Selecting High Availability Technologies for Cloud Computing

Overview

The National Institute of Standards and Technology (NIST), part of the US Department of Commerce, recently published Special Publication 800-144 Guidelines on Security and Privacy in Public Cloud Computing to clearly express concerns about using public cloud computing service providers. I covered a number of these concerns in my article on Security and Privacy in Public Cloud Computing (Security and Privacy in Public Cloud Computing).

My intention in examining these concerns is to map the theory and recommendations that were expressed in SP 800-144, including some supporting reference documents, to a practical IT approach. Last week, we focused on defining availability requirements for cloud computing (Defining Availability Requirements for Cloud Computing); in today’s article, we’ll explore the Availability Technologies recommendations.

Availability Technologies for the Cloud

SP 800-144 broke out two pillars of availability. First, it recommends you understand and define availability requirements.

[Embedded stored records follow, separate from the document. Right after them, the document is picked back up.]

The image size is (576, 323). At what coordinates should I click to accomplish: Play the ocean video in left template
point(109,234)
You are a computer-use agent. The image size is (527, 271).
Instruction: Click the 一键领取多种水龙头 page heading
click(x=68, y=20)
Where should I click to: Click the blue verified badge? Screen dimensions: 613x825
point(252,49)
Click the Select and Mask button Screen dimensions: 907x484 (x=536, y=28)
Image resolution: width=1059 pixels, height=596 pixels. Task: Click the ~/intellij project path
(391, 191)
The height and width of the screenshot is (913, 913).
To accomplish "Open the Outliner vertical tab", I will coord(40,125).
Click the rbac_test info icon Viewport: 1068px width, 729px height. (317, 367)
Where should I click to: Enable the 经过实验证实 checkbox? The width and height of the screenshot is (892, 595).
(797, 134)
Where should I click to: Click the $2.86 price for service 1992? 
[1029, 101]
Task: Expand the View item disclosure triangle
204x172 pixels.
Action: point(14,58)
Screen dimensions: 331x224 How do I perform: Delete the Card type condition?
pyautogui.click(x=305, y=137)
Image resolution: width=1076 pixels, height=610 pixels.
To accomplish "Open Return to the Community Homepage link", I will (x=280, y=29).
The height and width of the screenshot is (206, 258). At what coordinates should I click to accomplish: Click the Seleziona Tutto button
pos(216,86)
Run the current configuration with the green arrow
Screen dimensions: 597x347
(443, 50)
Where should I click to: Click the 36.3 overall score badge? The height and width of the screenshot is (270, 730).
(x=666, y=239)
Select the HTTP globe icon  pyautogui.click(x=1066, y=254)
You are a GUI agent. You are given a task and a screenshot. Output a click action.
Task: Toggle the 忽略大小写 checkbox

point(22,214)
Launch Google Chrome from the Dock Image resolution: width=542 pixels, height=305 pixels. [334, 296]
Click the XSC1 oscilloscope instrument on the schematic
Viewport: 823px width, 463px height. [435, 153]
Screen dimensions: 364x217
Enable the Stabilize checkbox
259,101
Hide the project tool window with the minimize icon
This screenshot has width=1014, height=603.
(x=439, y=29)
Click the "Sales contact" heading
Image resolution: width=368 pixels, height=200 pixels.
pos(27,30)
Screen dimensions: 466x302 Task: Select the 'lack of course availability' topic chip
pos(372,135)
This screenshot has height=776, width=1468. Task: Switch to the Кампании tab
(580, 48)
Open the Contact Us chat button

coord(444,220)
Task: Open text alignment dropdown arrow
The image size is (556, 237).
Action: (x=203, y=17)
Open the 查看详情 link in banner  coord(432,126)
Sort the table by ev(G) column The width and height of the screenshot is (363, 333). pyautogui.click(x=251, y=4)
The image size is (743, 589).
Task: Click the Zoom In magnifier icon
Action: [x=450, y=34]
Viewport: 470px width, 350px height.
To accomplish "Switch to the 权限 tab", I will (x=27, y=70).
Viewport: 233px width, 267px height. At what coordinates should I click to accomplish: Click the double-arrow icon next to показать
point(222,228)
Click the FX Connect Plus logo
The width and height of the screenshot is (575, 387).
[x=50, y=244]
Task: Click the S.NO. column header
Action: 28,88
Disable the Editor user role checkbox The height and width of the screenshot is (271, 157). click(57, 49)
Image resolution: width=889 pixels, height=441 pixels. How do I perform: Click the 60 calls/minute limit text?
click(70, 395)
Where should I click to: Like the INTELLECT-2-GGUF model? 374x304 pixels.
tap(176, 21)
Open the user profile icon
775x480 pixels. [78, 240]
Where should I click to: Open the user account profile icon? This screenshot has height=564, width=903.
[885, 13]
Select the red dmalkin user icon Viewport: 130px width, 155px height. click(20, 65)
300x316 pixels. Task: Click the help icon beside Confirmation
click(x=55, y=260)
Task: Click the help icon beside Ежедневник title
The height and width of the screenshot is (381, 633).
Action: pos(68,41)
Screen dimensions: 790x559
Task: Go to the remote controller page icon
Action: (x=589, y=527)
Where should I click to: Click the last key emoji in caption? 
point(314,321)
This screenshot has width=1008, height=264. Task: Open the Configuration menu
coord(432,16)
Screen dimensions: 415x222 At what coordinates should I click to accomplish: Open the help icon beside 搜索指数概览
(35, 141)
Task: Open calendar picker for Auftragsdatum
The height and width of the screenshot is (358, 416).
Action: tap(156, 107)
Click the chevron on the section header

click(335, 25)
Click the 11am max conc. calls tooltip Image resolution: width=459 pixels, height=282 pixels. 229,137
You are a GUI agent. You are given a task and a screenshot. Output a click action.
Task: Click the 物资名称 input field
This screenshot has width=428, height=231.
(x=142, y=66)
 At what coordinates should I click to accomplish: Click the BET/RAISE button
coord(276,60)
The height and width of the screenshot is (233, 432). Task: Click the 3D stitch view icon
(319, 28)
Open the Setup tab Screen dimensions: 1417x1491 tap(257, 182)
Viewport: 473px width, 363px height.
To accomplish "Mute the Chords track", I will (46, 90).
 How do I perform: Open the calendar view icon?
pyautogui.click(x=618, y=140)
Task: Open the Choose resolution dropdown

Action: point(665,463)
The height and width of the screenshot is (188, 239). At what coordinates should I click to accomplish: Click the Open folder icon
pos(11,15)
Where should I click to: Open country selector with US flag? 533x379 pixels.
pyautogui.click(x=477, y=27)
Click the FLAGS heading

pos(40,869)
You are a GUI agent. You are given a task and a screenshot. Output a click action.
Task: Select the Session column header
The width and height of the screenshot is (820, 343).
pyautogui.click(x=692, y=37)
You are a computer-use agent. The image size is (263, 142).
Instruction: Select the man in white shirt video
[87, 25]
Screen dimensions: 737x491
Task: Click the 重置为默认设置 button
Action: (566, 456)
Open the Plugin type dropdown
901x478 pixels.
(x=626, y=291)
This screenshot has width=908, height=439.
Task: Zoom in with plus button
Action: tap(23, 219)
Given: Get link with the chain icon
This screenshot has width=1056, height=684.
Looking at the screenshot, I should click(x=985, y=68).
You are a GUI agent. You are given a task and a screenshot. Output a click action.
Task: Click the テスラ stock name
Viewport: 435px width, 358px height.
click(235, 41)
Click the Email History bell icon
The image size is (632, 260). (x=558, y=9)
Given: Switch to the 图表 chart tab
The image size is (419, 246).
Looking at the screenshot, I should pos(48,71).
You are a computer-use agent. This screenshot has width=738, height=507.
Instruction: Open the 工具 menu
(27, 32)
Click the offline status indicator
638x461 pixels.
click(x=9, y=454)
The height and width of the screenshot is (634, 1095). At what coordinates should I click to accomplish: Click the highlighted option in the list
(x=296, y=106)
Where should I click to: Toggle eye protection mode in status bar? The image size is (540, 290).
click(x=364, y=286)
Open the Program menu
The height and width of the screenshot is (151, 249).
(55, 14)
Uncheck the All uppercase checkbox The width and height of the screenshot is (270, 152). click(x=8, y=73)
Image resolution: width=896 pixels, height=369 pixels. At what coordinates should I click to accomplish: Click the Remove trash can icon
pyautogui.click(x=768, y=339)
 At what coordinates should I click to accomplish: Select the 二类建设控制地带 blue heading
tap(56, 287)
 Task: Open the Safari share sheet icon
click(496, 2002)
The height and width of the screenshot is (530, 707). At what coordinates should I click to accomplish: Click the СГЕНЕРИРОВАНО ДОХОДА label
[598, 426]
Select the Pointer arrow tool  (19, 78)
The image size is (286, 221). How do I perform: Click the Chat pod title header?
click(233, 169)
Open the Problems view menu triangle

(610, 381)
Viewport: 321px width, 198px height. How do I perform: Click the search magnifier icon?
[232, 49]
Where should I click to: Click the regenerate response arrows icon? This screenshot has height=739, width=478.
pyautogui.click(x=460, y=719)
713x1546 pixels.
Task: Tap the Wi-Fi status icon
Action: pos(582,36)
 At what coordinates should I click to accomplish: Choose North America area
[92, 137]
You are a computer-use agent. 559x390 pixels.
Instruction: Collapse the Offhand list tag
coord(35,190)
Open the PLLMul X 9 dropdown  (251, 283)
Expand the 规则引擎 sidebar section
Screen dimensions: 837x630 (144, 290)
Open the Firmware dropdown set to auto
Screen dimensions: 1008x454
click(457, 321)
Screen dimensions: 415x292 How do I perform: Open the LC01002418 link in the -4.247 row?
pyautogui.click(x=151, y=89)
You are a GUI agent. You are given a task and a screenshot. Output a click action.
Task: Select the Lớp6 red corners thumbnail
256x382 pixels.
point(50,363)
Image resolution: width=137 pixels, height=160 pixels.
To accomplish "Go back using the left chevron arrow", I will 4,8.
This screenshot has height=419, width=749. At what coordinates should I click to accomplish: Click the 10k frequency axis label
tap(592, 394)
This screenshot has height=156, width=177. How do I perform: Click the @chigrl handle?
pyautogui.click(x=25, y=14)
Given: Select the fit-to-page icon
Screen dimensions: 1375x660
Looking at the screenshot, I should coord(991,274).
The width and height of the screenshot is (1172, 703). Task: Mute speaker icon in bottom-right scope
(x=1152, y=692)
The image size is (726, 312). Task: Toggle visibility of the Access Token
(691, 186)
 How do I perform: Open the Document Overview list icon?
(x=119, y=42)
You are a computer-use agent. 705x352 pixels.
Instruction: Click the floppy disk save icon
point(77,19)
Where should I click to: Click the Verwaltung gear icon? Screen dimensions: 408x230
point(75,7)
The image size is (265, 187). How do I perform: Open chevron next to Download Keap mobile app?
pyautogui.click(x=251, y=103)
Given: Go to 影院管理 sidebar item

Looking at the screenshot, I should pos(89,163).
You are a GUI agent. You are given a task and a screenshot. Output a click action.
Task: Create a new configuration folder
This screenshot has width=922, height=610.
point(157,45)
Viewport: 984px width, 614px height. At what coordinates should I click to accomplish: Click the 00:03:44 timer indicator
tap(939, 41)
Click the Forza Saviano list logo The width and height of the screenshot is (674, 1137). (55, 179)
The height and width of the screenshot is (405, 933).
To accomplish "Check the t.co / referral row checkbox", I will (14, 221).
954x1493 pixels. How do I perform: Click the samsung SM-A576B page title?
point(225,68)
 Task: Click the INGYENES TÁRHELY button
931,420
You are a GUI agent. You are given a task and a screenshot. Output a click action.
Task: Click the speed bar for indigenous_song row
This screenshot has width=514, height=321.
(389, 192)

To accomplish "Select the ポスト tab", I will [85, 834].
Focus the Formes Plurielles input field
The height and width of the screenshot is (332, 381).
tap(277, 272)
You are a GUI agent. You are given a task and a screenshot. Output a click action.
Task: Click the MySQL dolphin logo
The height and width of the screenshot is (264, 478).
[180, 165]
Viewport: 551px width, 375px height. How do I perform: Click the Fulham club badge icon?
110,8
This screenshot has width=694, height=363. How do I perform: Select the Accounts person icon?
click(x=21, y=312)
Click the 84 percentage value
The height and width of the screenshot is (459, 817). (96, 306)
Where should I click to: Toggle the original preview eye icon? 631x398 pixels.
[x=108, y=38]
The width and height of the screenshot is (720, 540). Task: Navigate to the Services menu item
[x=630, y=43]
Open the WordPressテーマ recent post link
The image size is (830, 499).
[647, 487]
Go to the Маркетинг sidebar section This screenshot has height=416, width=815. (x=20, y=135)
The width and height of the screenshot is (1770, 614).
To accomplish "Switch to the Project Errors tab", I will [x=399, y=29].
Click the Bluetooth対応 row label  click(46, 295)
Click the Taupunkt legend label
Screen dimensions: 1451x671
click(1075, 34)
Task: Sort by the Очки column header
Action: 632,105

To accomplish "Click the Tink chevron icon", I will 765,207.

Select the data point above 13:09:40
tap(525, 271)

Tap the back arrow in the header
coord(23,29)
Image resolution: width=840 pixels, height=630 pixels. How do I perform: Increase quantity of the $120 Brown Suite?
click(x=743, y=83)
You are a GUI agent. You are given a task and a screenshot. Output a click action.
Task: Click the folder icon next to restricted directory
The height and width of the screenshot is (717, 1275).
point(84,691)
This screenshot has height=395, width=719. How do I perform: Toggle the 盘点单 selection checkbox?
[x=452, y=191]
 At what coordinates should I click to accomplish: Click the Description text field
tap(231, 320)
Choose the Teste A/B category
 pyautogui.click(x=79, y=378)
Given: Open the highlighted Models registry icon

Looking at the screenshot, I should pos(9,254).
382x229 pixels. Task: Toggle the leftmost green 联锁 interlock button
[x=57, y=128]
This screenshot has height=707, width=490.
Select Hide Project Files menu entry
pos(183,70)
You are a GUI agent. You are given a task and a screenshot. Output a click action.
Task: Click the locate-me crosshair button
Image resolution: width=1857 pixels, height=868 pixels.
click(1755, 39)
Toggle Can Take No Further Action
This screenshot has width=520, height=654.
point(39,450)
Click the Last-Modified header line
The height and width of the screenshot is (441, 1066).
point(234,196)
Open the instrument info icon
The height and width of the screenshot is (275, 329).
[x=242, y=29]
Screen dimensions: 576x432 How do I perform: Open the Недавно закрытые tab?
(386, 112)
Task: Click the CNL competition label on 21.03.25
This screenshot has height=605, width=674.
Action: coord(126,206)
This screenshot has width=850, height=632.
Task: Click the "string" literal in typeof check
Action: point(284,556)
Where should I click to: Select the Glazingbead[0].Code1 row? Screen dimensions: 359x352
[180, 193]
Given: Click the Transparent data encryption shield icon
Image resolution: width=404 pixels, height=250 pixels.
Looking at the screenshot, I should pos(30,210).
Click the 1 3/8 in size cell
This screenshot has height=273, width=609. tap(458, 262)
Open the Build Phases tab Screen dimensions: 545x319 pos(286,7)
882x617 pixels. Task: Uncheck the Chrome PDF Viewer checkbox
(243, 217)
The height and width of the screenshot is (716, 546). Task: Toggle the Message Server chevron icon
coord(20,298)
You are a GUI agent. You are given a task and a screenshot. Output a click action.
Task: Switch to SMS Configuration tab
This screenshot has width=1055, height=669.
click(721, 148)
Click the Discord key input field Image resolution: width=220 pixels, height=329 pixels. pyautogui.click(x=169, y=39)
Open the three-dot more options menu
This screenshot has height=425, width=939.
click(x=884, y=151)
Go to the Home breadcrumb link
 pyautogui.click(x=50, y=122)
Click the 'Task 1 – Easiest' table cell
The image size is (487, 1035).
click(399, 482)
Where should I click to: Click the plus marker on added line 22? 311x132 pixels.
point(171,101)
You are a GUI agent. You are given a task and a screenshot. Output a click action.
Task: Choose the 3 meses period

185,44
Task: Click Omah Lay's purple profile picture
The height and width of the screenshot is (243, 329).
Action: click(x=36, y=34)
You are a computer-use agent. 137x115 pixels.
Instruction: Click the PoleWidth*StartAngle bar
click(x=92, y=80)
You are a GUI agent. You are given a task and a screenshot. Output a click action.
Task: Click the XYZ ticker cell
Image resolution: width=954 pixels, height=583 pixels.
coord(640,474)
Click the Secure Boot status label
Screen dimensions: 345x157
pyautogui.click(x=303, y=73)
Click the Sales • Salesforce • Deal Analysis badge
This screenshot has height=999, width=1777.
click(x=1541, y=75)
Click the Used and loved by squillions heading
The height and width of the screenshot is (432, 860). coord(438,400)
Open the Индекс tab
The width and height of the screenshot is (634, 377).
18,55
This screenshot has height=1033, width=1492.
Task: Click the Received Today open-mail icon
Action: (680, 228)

Then you select technologies that achieve or exceed the requirements. My previous article showed you how to define availability, how to distinguish between recovery and availability scenarios, and how to determine your availability needs.

Remember that availability, in the context of outsourced business services, is how much time the service provider guarantees that your data and services are available. This is typically documented as a percent of time per year – e.g. 99.999% (or five nines) uptime means you will be unable to access resources for no more than about five minutes per year.

Note that cloud service providers differ in their definition and measurement of availability. Some providers claim no downtime if a single internet client can access at least one service, while others require that multiple countries or internet service providers can access all services. Ensure that you review the provider’s definition, as you may need to change your requirement to match the way they measure it.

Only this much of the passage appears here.